ENTRIES SUPPLIED section start

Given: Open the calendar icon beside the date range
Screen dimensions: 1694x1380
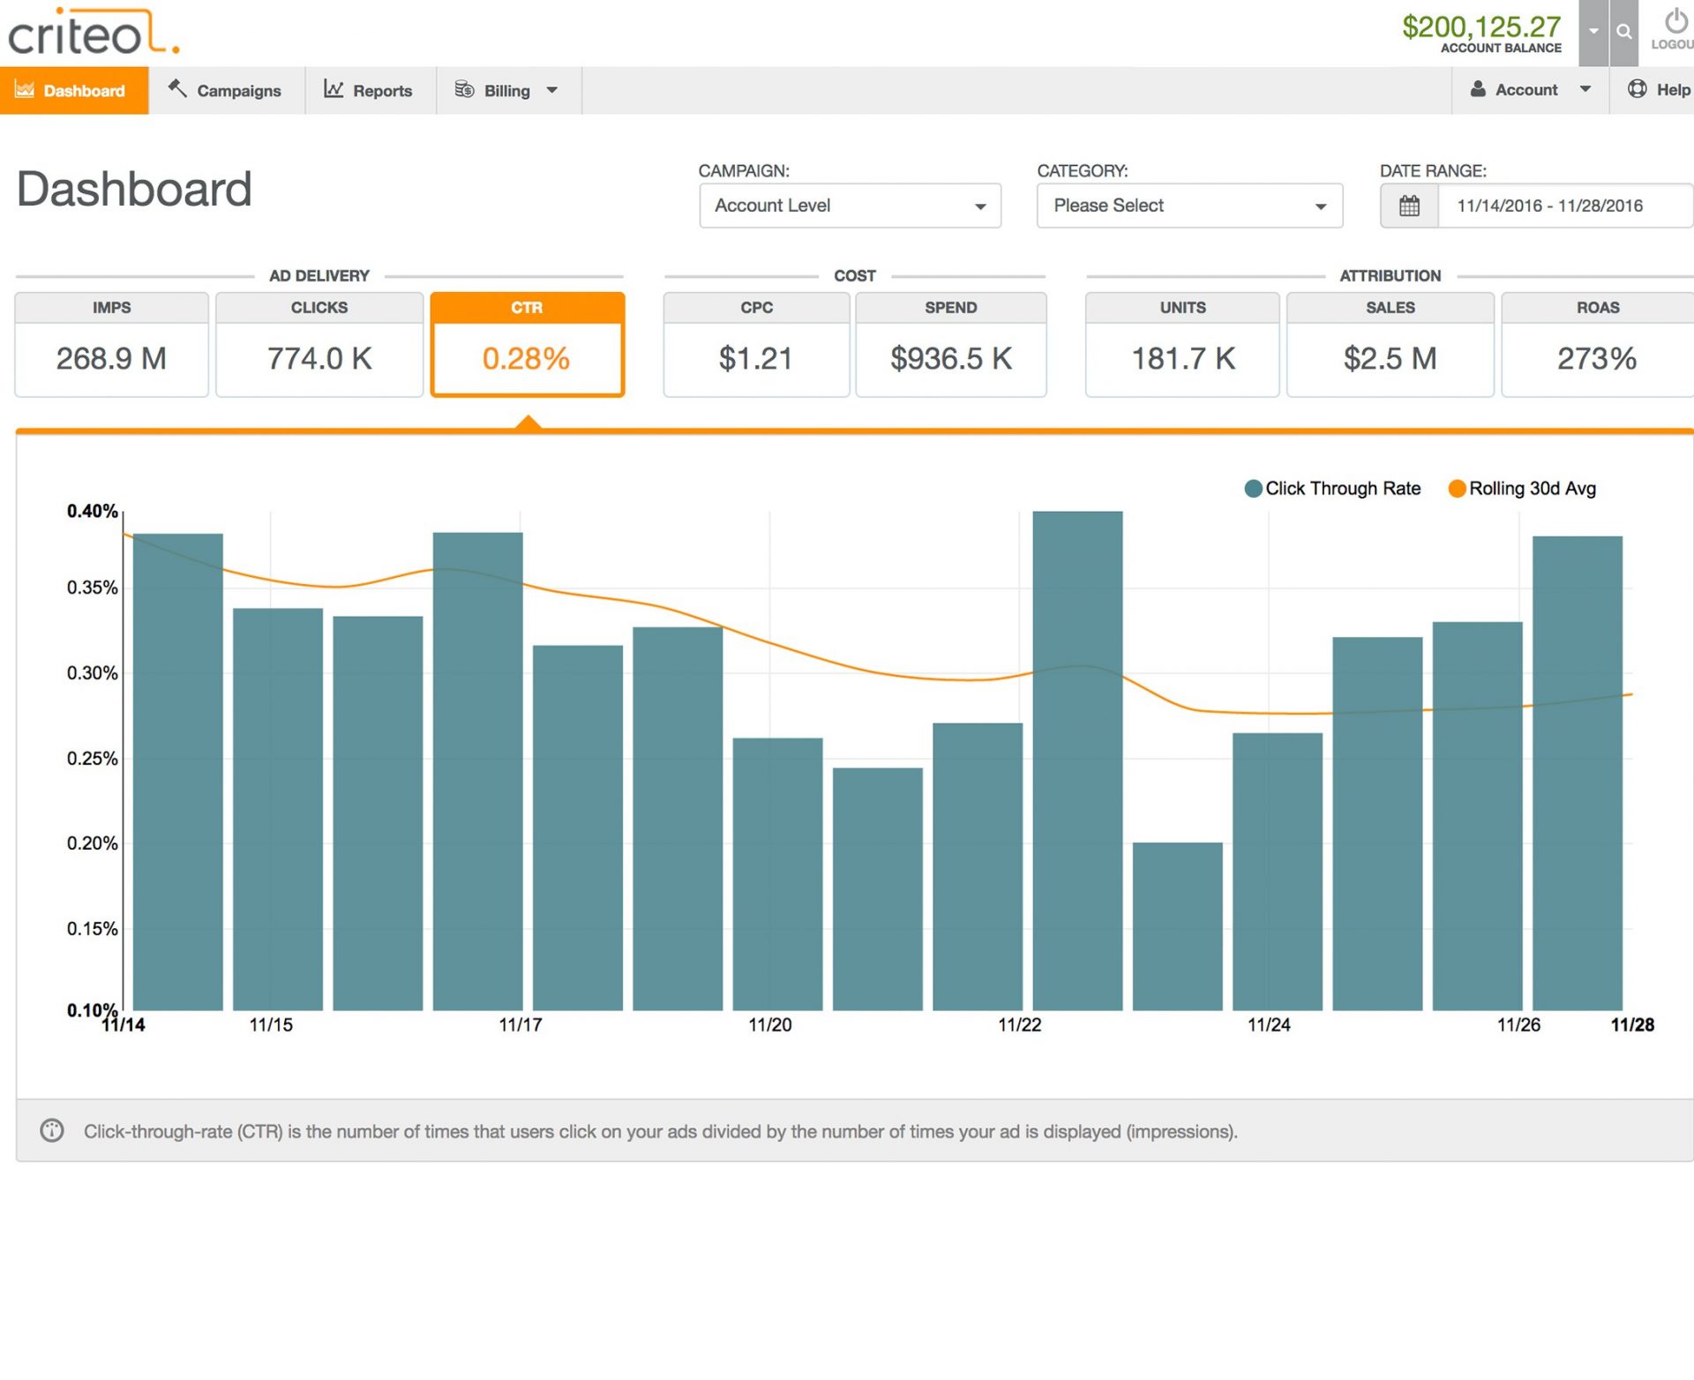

ENTRIES SUPPLIED section end
ENTRIES SUPPLIED section start

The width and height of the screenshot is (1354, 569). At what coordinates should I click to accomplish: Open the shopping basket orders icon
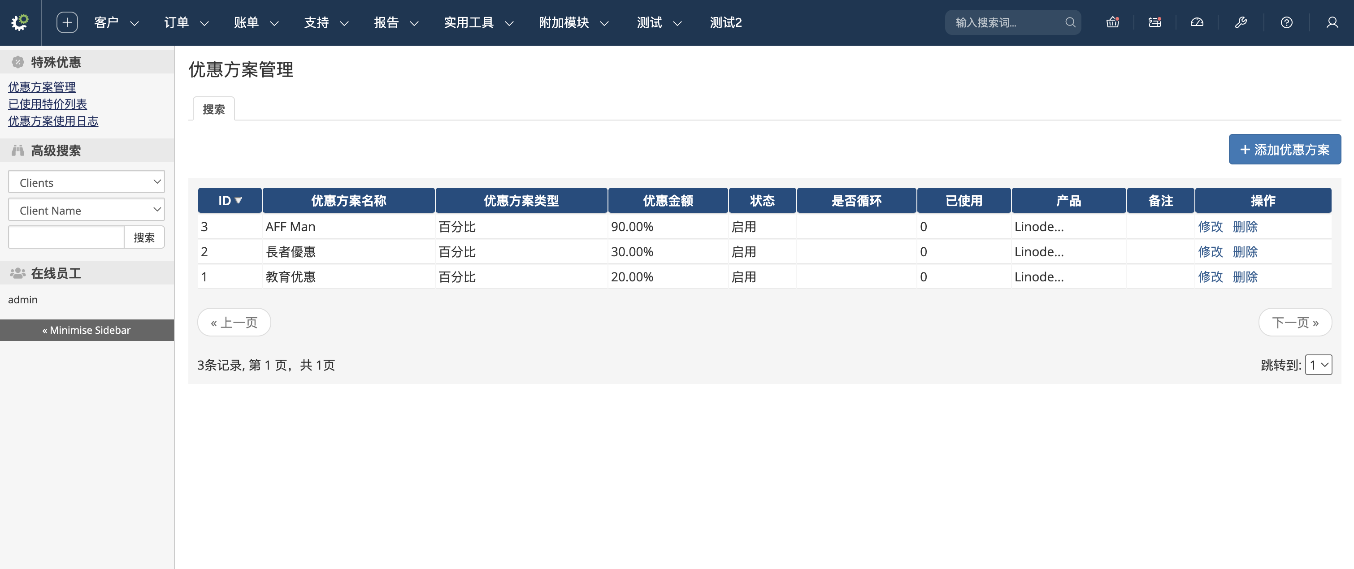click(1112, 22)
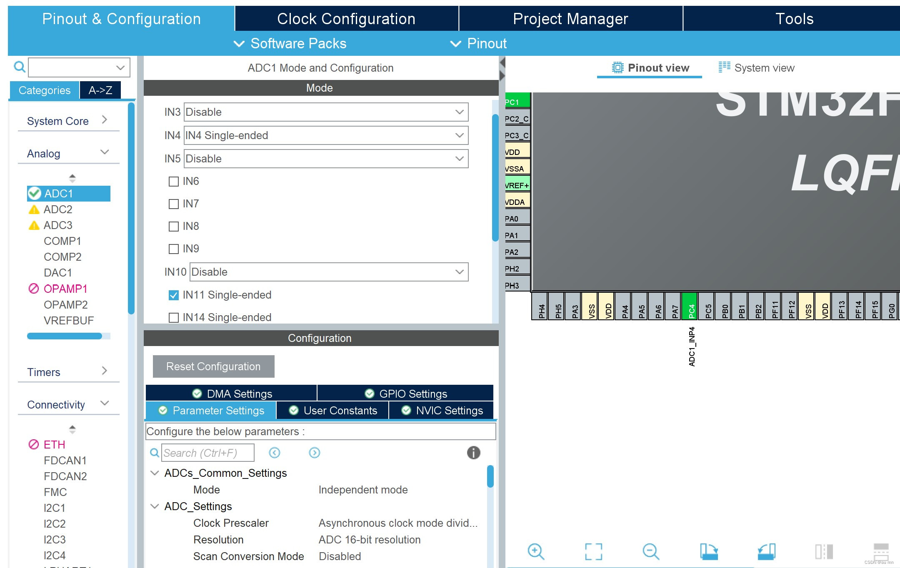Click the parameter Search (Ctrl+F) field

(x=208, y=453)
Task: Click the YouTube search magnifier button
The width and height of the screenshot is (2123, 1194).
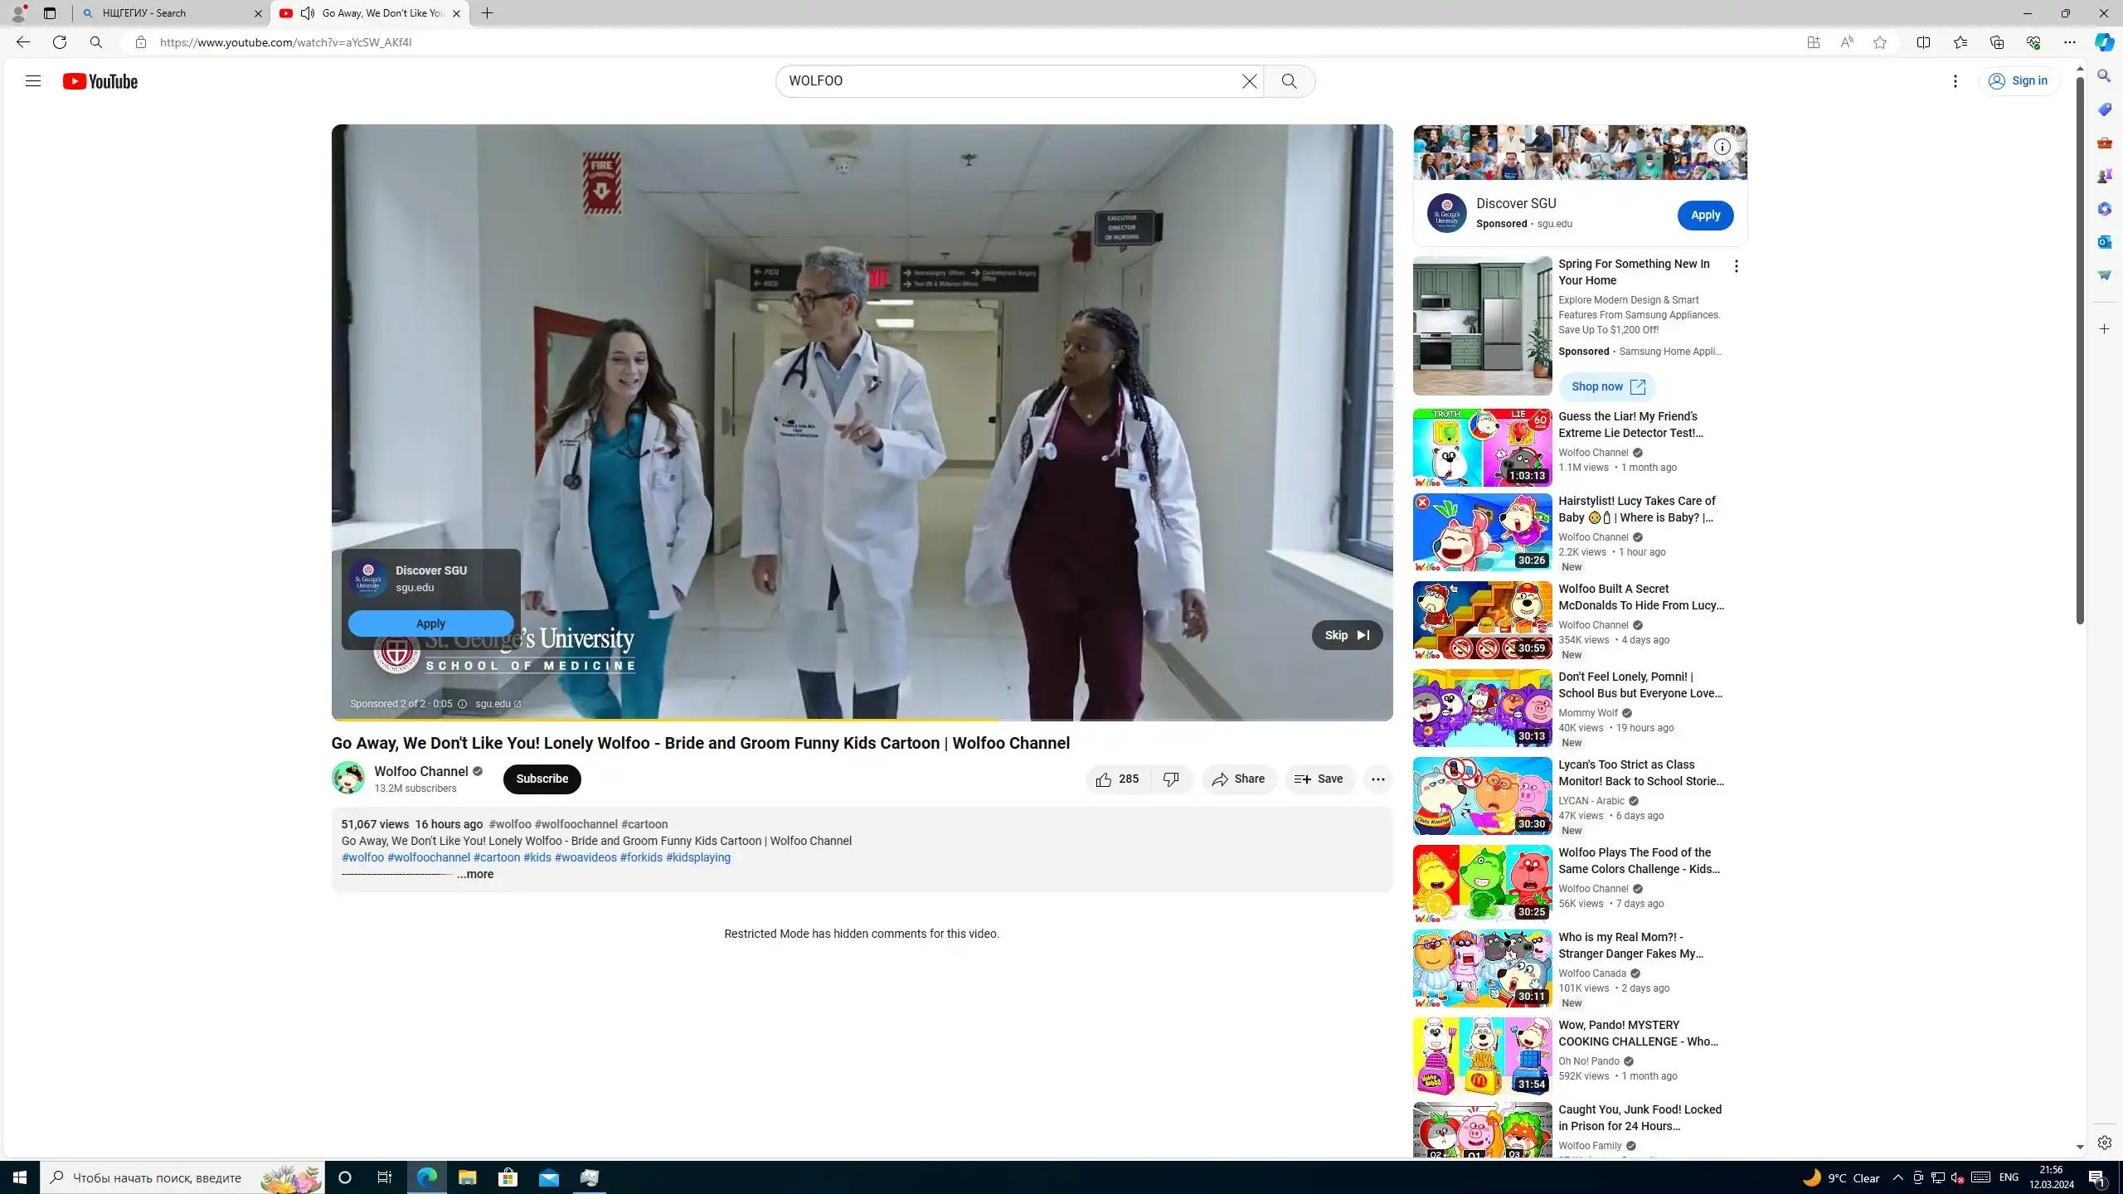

ENTRIES SUPPLIED section end

An exact copy of the lines above, from the one containing "Given: Open the" through the one containing "Screen dimensions: 1694x1380", is the whole of the answer.

**EXPECTED ANSWER:**
Given: Open the calendar icon beside the date range
Screen dimensions: 1694x1380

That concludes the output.